In an exemplary embodiment of the method, each of the participants is configured to: periodically check whether the commit message was received; if it is checked that the commit message has not been received, inquire of the coordinator whether the commit message was transmitted; and perform the commit or abort of the transaction according to a reply to the inquiry from the coordinator.
In an exemplary embodiment of the method, each of the replicas is configured to process the transaction, instead of its original when the original does not perform its function.
The above and other objects and features of the present invention will become apparent from the following description of embodiments given in conjunction with the accompanying drawings, in which:
Hereinafter, embodiments of the present invention will be described in detail with reference to the accompanying drawings.
Any one that integrates and manages all the transactions among the plurality of nodes 100 and 200, for example, the node 100 serves as a coordinator or a master of the transaction and the remaining nodes 200 serve as a participant or a slave that participates in the transaction.
The nodes 100 and 200 have their own replicas 110 and 210. The nodes 100 and 200 serve an original against their replicas. The nodes 100 and 200 have the same components with each other. Similarly, the replicas 110 and 210 have also the same components with each other. In addition, the replicas 110 and 210 synchronize transactions with their corresponding original 100 and 200, respectively, in real time. In other words, since the distributed system is configured of an original and a replica, when data are corrected at the originals 100 and 200, logs for the corrected data are generated and the logs are transmitted to the replicas 110 and 210. Therefore, identity of data with the originals 100 and 200 may be maintained in the replicas 110 and 210.
The replicas 110 and 210 exist so as to increase data durability of the distributed system and commit performance of a local transaction performed in the originals 100 and 200. The logs generated at the time of performing the local transactions in the originals 100 and 200 are transmitted to the replicas 110 and 210 instead of being recorded in permanent recording media, such as, for example, hard disks or the like of the originals 100 and 200 such that durability is ensured. Further, the replicas 110 and 210 are used to manage the distributed transactions instead of the originals 100 and 200 when the originals 100 and 200 lose unique functions due to a failure or the like. That is, even though the originals 100 and 200 are broken, the replicas 110 and 210 execute a role of the originals 100 and 200 to generate data based on the logs which have been transmitted from the originals 100 and 200, such that the durability of data can be ensured in the distributed system.

## RECORDS:
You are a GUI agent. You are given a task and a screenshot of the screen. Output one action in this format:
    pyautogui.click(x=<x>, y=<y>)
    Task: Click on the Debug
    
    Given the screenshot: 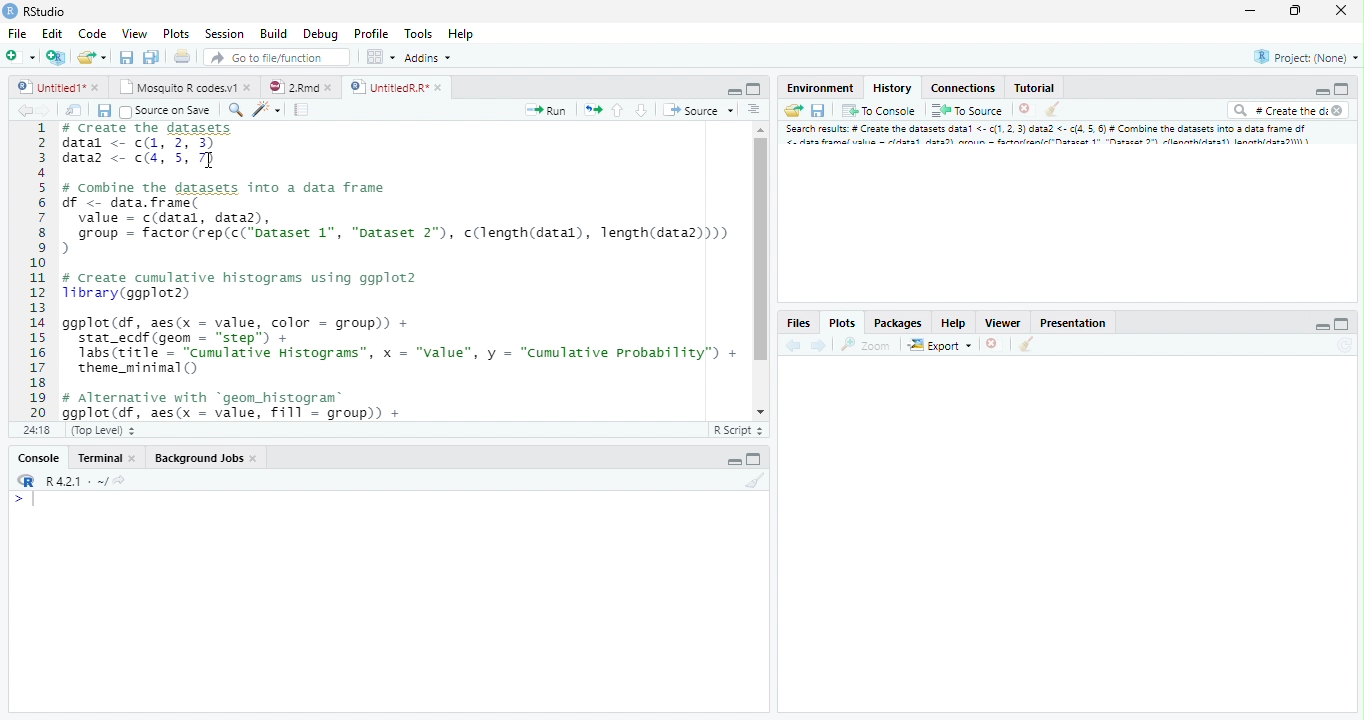 What is the action you would take?
    pyautogui.click(x=348, y=34)
    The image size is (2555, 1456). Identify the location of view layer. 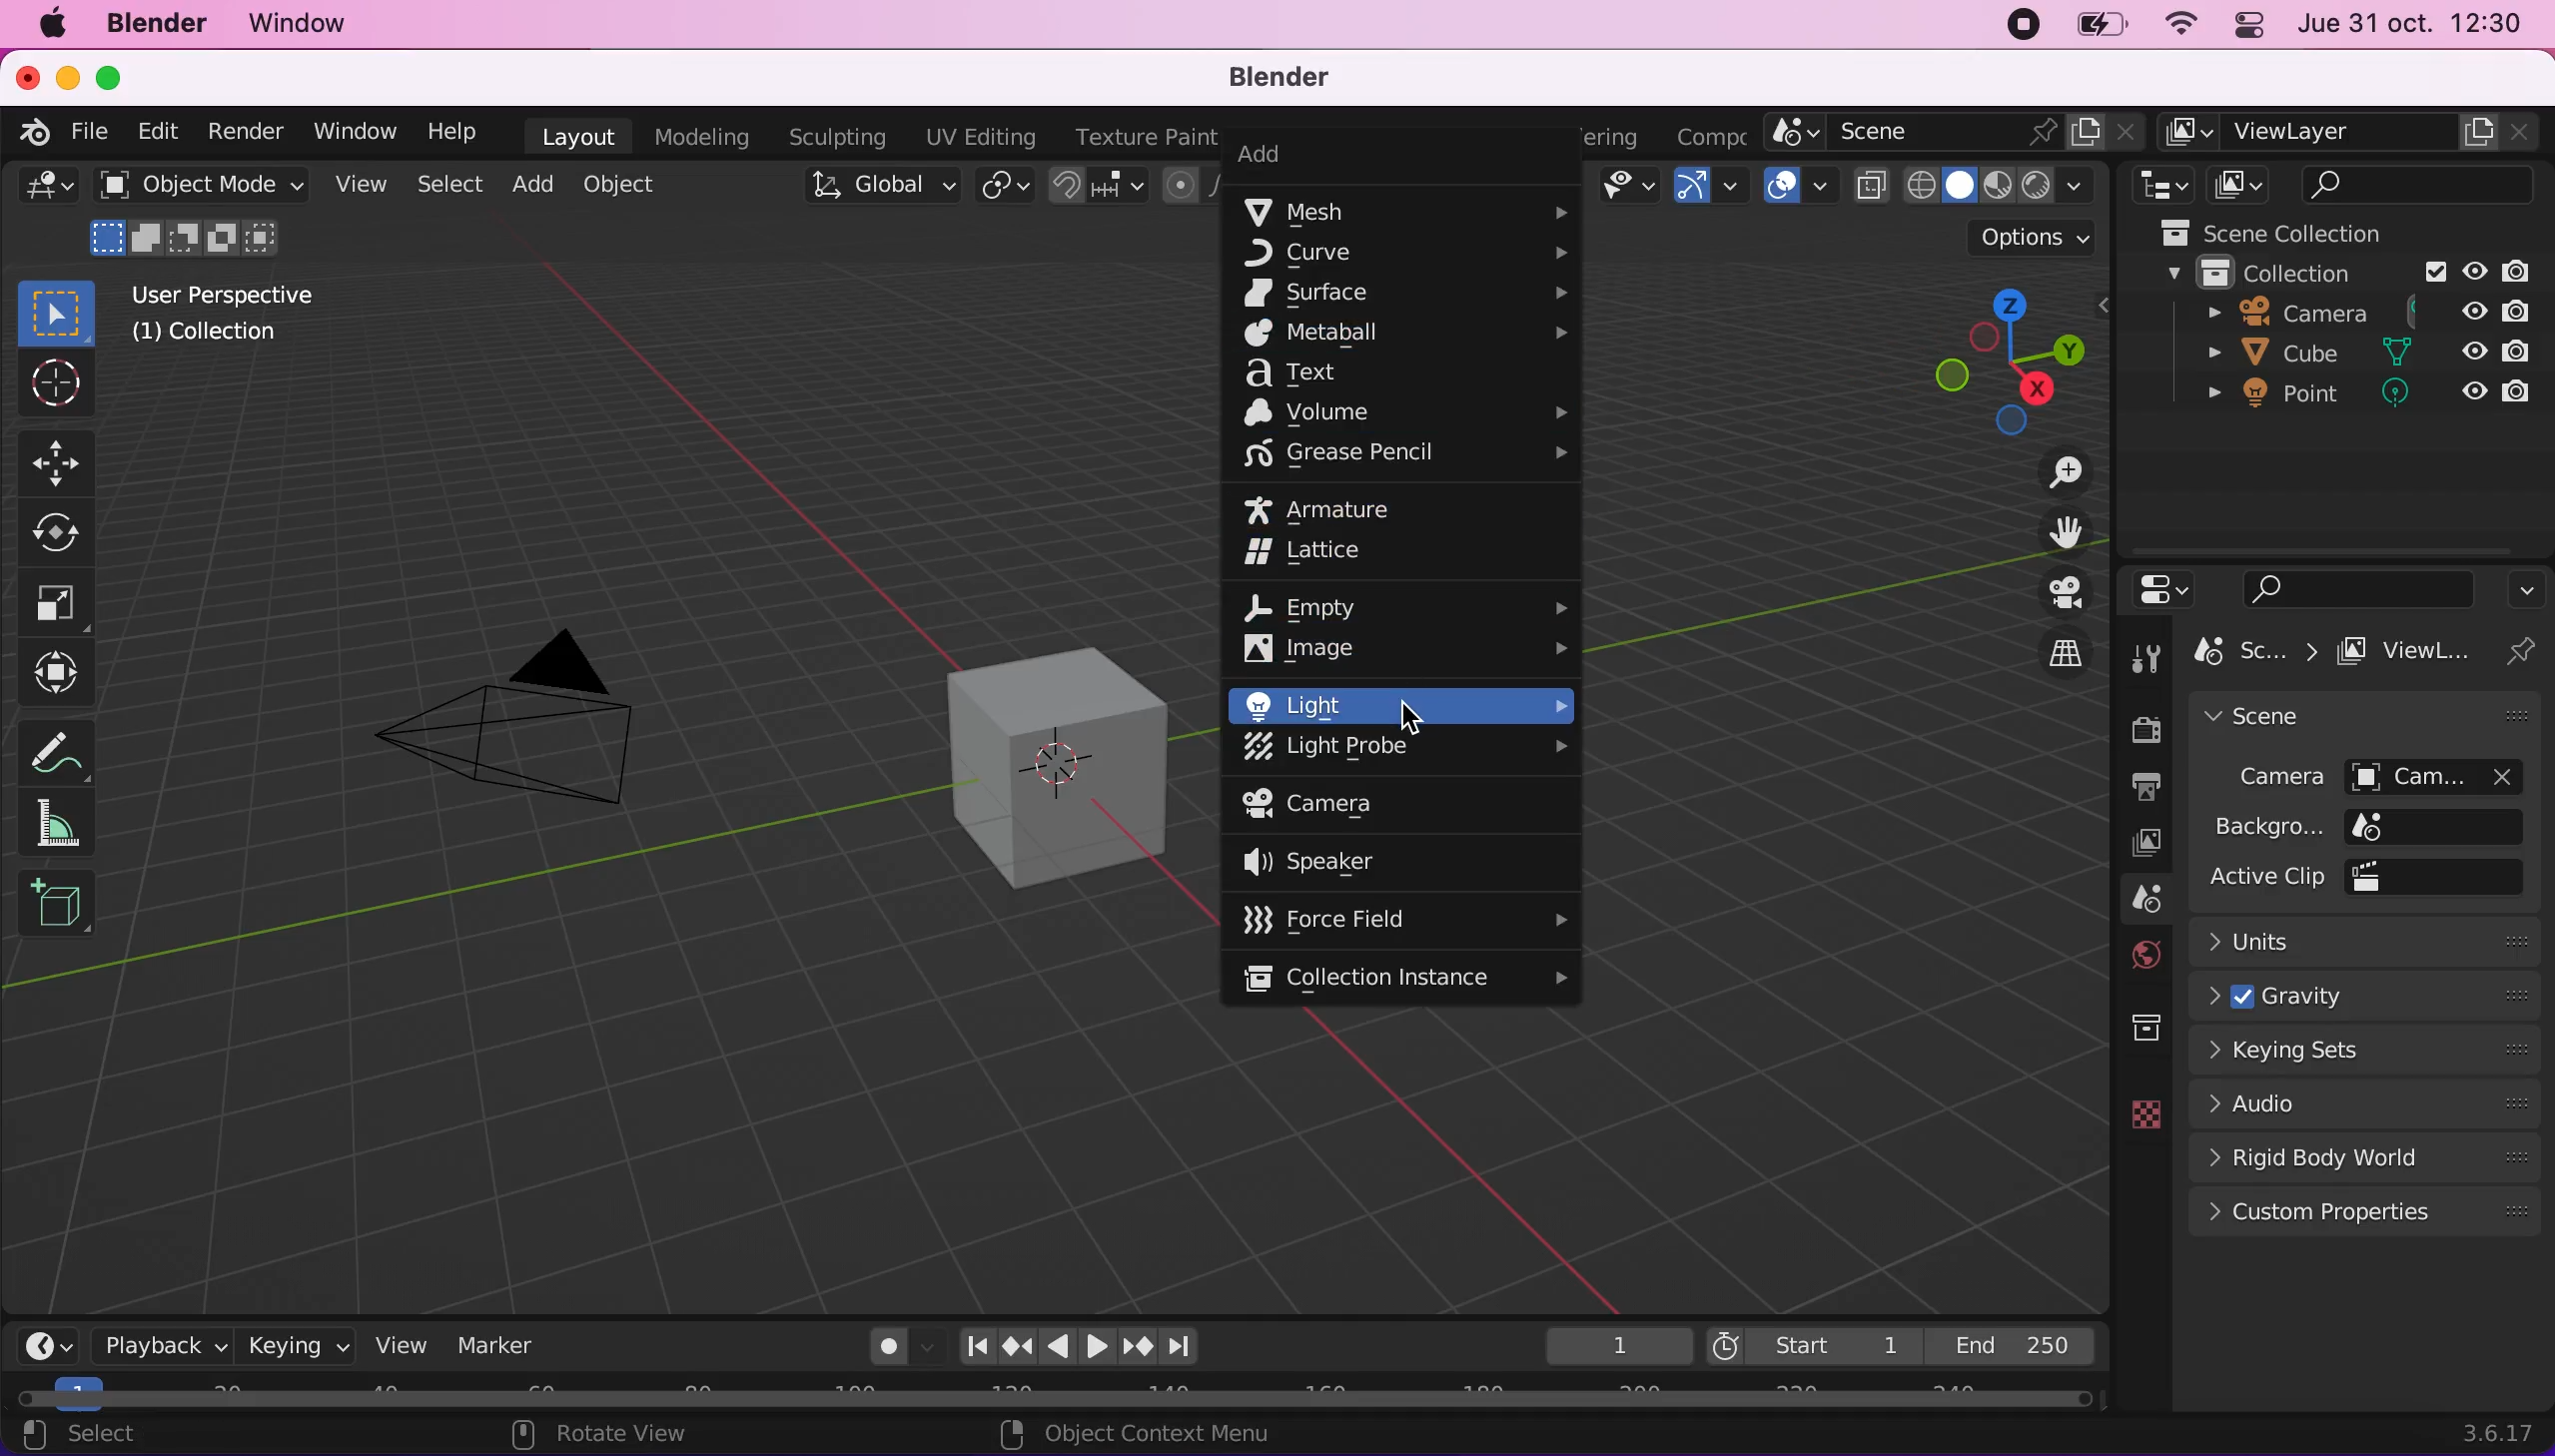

## WHAT YOU ARE ASKED TO DO:
Continue the passage on distributed transactions with originals and replicas, starting after its last sentence.

## EXERCISE OUTPUT:
The number of replicas belonging to the originals 100 and 200 may be set according to the distributed system so as to permanently preserve the logs. For example, the number of replicas is generally provided to be about 2 and 3 according to safety defined in the distributed system.
The data storages 104 and 204 of the nodes 100 and 200 store data associated with the transactions performed in the distributed system.
The logs 106 and 206 of the nodes 100 and 200 are files or repositories in which information on when nodes are connected, what works are performed, and the like, is stored.
The data storages 114 and 214 of the replicas 110 and 210 store data synchronized with the data stored in the data storages 104 and 204 of the nodes 100 and 200.
The logs 116 and 216 of the replicas 110 and 210 perform the same functions as the logs 106 and 206 of the nodes 100 and 200. The transaction managers 102 and 202 of the nodes 100 and 200 have different functions according to a role of a coordinator or participants. For example, if the node 100 plays a role of a coordinator, the transaction manager 102 of the node 100, i.e., the coordinator serves to coordinate communication between the coordinator 100 and all the participants 200. Therefore, the transaction manager 102 of the coordinator 100 needs information on transaction performed in the participants 200 and information on a system of the participants 200. When the nodes 200 become a participant, the transaction manager 202 of the nodes 200, i.e., the participants needs system information of the coordinator 100.
First, in operation 302, the transaction manager 102 of the coordinator 100 transmits the commit log of the transaction to the replica 110 of the coordinator 100. The commit log of the coordinator 100 transmitted to the replica 110 is permanently preserved, instead of not being recorded in the coordinator 100, for example, a storage medium such as hard disks of the coordinator 100. Therefore, a burden of the coordinator that permanently preserves the commit logs generated in the coordinator can be relieved. However, it will be appreciated to those skilled in the art that the commit log of the coordinator may also be implemented to be recorded in the storage medium of the coordinator 100.
In operation 304, the transaction manager 102 of the coordinator 100 receives a reply that indicates a receipt of the commit log from the transaction manager 112 of the replica 110.
In operation 306, the transaction manager 102 of the coordinator 100 transmits a commit reply of the transaction to a user to notify the completion of the transaction requested by the user. The user can recognize that the commit (transaction) has been completed from the notice.
Therefore, the commit of a local transaction may be completed by performing the foregoing set of commit request and commit reply with the coordinator and its own replica once.
Thereafter, in operation 308, for performing a global transaction, the transaction manager 102 of the coordinator 100 transmits a transaction commit message requesting the commit of the transaction to all the participants 200. In accordance with the embodiment of the present invention, the transaction commit message transmitted from the coordinator 100 to the participant 200 is a commit request that does not require a reply from the respective participants 200. The transaction commit message transmitted to the participants is used for maintaining minimum compatibility in the distributed system.
In operation 310, each participant 200 progresses a commit by oneself in response to the transaction commit message. However, as described above, each participant 200 does not transmit a reply to a commit to the coordinator 100.
When the commit of the transaction is progressed in the respective participants 200, each of the participants 200 transmits the commit log to its corresponding replica 210 by the same method as one performed in the foregoing operation 302 to ensure the commit of the local transaction. As set forth above, therefore, it is possible to optimize the commit procedure of the local and global transactions performed in the distributed system.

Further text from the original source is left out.